That versatile phrase, we all knew, meant Barbara would do what she wanted.
“And don’t antagonize Madhouse. The man wields knives for a living,” Jimmy said. “Big knives. ”
“Then if he were the murderer,” Barbara said, “he would have used a knife. It’s perfectly safe, Jimmy. I’ll be fine .”
Barbara peered around the kitchen door. Madhouse and Feather stood at a scarred and stained slab of butcher block, swathed in unbleached linen aprons over their tie-dyed garments. Madhouse hacked at a giant watermelon with a massive cleaver. Feather fluffed bean sprouts, her arms buried to the elbows in a big bowl.
“So hitchhike into town and call the lawyer.” Madhouse spoke through clenched teeth. “He always promised he’d take care of you.”
“Oh, Madhusudhana! As if I could think about that right now!” Feather sniffled and twisted in an attempt to wipe her nose on her shoulder without removing her hands from the bean sprouts.
“You’d better think about it, you moronic twat,” Madhouse said. “I don’t plan to spend the rest of my life slinging tofu in this two-bit Utopia.”
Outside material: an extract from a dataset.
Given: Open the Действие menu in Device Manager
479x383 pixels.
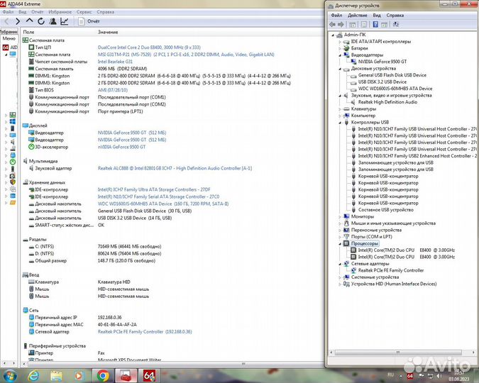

Feather shrank away from him. Barbara, ears and cheeks hot with indignation, had to restrain herself from charging in and calling down the wrath of the Goddess.
“A few months in India with one of the more enlightened gurus,” Madhouse said, as if South Asia abounded in gurus who failed to meet his standards, “would add to my credibility. And I need to see Katmandu. Lhasa too, if I can get there.”
“You don’t even like mountains,” Feather squeaked.
“Idiot! I don’t like climbing. You need to get the lawyer to tell you how much you come in for. It’s got to be seven figures. The advance on that last book alone—he left most of it to you when he redid the will after that bitch Annabel split, didn’t he? I bet he didn’t change that much when he remarried. He had to know the wives would come and go from now on, at his age.” Not spiritual at all—oh, poor Feather. “Once the estate’s distributed, we can travel as comfortably as we want.”
Barbara had heard enough. She flung the swinging door wide.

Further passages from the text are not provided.